Nach wie vor reden wir hier nicht über eine Großraumdisko, die in einem Sumpfgebiet neu gebaut oder über eine alte Scheune die ausgebaut werden soll, sondern um ein freistehendes Wohn- und Geschäftshaus in das statt eines Konsums eine kleine Gaststube integriert werden soll!

Und ganz wichtig ist doch noch eines!

Sollten die Ämter in unserem Land nicht alles versuchen, um Menschen mit Ideen und Willen zu unterstützen. Offiziell tun sie dies natürlich theoretisch, aber praktisch eher nicht.

Zu Fragen:" Wie können wir Ihr Projekt verwirklichen, auch wenn es manchmal nicht zu 100 % den eh nicht durchschaubaren Vorschriften entspricht.

Wahrscheinlicher ist aber das es wohl Quoten gibt, was verhindert werden muss und was nicht und bei wem es schnell geht und bei wem nicht!

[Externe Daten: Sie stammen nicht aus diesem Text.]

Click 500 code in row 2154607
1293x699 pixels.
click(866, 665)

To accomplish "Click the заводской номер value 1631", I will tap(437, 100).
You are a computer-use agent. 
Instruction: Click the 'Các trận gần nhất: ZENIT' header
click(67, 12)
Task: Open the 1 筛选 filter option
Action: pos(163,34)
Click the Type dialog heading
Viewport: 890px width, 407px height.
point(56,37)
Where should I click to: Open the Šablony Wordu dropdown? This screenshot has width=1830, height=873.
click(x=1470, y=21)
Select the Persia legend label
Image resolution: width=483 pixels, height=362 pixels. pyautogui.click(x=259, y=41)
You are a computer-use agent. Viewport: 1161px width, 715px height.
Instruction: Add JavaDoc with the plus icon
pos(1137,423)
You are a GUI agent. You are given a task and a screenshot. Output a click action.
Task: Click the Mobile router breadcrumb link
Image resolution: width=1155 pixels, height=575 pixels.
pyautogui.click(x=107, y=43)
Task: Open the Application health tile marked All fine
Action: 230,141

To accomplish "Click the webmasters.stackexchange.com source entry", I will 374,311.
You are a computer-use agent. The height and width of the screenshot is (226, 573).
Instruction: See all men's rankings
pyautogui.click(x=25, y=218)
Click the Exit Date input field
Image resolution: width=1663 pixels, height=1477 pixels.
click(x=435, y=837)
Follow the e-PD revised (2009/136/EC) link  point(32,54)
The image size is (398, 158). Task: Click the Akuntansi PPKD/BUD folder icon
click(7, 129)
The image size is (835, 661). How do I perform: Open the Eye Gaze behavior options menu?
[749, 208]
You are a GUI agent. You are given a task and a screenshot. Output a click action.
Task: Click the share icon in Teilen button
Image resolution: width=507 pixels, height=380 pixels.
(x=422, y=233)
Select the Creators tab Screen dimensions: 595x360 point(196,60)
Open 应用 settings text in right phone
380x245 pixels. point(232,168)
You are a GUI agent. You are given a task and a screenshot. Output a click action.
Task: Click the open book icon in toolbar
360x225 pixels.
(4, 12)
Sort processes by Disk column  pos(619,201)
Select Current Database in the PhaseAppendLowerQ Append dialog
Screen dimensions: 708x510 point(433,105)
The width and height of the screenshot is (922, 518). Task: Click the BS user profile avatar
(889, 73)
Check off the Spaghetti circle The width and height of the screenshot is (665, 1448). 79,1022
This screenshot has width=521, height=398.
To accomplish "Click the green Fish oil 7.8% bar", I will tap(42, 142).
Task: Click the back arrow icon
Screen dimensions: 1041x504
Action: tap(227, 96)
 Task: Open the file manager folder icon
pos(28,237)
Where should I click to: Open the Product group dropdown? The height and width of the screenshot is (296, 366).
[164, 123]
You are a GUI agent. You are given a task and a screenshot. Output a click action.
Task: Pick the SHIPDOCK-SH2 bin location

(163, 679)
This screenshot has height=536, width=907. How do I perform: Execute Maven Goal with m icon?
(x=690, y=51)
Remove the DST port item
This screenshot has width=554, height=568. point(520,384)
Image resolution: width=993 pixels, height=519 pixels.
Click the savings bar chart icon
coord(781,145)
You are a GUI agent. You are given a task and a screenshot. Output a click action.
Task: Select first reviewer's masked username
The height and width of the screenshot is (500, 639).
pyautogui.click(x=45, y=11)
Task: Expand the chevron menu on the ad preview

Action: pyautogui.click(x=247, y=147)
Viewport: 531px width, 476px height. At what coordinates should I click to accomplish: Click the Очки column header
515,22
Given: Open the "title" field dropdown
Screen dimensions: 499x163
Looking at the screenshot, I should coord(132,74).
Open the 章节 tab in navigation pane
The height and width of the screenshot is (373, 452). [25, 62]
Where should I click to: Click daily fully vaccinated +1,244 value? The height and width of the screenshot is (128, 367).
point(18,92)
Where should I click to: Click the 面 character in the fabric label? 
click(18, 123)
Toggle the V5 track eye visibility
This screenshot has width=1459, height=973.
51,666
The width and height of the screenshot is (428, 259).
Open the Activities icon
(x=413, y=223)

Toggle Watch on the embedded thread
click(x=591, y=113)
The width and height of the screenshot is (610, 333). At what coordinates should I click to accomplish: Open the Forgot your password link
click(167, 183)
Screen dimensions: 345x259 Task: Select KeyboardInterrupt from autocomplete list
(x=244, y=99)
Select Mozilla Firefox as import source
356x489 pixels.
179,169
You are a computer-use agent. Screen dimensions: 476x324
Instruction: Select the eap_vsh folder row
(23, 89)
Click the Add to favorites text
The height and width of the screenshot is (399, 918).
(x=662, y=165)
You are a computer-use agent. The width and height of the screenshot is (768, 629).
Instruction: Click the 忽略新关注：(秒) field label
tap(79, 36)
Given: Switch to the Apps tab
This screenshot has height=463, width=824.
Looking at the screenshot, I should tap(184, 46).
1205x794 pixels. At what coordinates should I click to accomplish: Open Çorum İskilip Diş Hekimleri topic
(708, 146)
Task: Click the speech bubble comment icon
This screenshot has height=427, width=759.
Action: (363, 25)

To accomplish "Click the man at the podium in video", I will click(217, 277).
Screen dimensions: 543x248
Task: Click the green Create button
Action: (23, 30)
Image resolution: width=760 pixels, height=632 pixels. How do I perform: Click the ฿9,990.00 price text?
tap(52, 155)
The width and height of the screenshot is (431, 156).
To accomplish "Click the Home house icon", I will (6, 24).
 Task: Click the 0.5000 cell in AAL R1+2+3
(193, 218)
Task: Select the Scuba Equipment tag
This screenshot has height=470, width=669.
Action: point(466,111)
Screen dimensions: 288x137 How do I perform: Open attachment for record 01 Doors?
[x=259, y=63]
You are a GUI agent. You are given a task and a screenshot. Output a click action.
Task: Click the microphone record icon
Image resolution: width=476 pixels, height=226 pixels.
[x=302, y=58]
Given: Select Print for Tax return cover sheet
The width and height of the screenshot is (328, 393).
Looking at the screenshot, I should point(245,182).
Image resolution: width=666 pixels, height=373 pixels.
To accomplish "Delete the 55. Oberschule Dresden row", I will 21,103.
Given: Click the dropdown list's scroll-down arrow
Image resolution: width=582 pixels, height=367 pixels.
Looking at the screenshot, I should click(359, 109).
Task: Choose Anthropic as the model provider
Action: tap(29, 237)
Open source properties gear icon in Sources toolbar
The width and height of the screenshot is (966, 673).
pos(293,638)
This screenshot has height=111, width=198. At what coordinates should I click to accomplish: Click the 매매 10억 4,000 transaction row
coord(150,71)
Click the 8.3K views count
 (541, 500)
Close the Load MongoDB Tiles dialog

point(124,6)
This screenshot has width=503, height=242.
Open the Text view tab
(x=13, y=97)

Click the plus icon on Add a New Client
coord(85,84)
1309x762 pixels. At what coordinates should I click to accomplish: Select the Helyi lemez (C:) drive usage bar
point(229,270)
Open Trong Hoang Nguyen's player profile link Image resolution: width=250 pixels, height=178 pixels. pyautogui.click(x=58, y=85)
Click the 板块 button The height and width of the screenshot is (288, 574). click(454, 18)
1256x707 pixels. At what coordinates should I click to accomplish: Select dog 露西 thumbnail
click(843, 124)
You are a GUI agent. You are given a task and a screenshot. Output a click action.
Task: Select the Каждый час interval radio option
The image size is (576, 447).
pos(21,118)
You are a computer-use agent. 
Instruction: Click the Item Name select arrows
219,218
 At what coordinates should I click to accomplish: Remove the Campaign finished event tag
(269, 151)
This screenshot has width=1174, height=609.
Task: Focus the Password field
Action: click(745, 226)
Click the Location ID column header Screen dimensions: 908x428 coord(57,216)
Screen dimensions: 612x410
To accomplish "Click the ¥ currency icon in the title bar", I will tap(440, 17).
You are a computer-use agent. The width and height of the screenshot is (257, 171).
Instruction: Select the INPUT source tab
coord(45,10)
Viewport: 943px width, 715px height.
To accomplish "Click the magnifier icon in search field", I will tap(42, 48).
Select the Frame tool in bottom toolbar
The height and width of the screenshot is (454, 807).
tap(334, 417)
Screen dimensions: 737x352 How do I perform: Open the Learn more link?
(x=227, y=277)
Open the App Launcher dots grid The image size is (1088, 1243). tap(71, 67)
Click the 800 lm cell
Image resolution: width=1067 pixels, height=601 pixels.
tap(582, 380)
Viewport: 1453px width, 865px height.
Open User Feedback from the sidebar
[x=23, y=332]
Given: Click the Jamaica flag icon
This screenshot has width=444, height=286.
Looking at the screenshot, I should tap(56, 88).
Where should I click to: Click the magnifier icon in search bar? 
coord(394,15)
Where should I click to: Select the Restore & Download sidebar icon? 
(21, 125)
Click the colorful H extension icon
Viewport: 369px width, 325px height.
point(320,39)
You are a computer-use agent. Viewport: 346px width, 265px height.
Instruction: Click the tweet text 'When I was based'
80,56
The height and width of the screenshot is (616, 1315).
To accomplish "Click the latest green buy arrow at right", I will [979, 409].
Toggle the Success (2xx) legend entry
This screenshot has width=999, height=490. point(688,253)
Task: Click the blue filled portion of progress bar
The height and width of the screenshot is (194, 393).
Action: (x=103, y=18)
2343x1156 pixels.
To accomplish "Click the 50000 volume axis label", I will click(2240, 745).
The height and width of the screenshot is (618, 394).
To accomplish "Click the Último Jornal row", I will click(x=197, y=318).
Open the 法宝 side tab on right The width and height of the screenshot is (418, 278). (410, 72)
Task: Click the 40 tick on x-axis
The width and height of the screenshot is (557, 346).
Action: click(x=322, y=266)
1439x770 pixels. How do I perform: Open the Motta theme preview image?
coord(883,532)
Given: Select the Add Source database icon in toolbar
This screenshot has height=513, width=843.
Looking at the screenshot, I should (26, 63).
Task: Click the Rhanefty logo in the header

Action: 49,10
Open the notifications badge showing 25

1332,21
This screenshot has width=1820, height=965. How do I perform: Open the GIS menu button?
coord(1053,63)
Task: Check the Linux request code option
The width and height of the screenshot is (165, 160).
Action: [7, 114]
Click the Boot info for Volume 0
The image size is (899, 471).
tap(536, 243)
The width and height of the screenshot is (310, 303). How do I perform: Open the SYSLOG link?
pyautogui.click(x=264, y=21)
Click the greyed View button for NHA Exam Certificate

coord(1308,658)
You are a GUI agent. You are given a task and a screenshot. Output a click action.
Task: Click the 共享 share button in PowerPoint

Heute gibt es Neues 21.06.2014! Wir haben nun endlich nach weiteren 4 Wochen das Schreiben erhalten, das uns nun den Eingang allen kompletten Unterlagen bestätigt.

Wenn die Stadtverwaltung Brandis sich nun auch für eine Gaststätte in Polenz einsetzt und keine weiteren Einwände zur Nutzungsänderung hat, kann es wohl wie geplant losgehen.

Die Behörden haben es tatsächlich zum 13.08.2014 geschafft, die Nutzungsänderungsgenehmigung
zu erteilen.
Was etwas erstaunt ist die Tatsache, dass die Stadt Brandis bereits am 07.06.2014 Ihr OK zum Vorhaben gegeben hat!

Warum dann noch mal zwei Monate vergehen müssen bis die Genehmigung letzt endlich erteilt wird, ist
nicht ersichtlich!

Nun ja, die Eröffnung wird nun Ende September erfolgen, wenn die Auflagen die noch erfüllt werden
müssen vorgelegt werden können!

Unter anderem ein Standsicherungsnachweis von einem Tragwerksplaner, der bestätigen muss, dass das
Haus, welches seit 50 Jahren steht und als Wohn- und Geschäftshaus gebaut wurde und das keinerlei Eingriffe in die tragenden Systeme erfahren hat, nicht plötzlich doch in sich zusammen fällt, wenn darin gekocht und nicht verkauft wird.

Wahrscheinlich auch, weil ja eigentlich 70 Personen reinpassen!

16.09.2014 Das Tragwerk war Ok!

Jetzt fehlt nur noch ein Schallschutznachweis obwohl es erst hieß, wir brauchen keinen!?

Und ein Energieausweis soll erstellt werden, was eigentlich nicht notwendig ist!

Siehe (§ 16 Abs. 3/4/5 EnEv)

Eröffnung nun am 22.10.2014!

Wie immer bleiben wir dran und Informieren Sie über alle Neuigkeiten!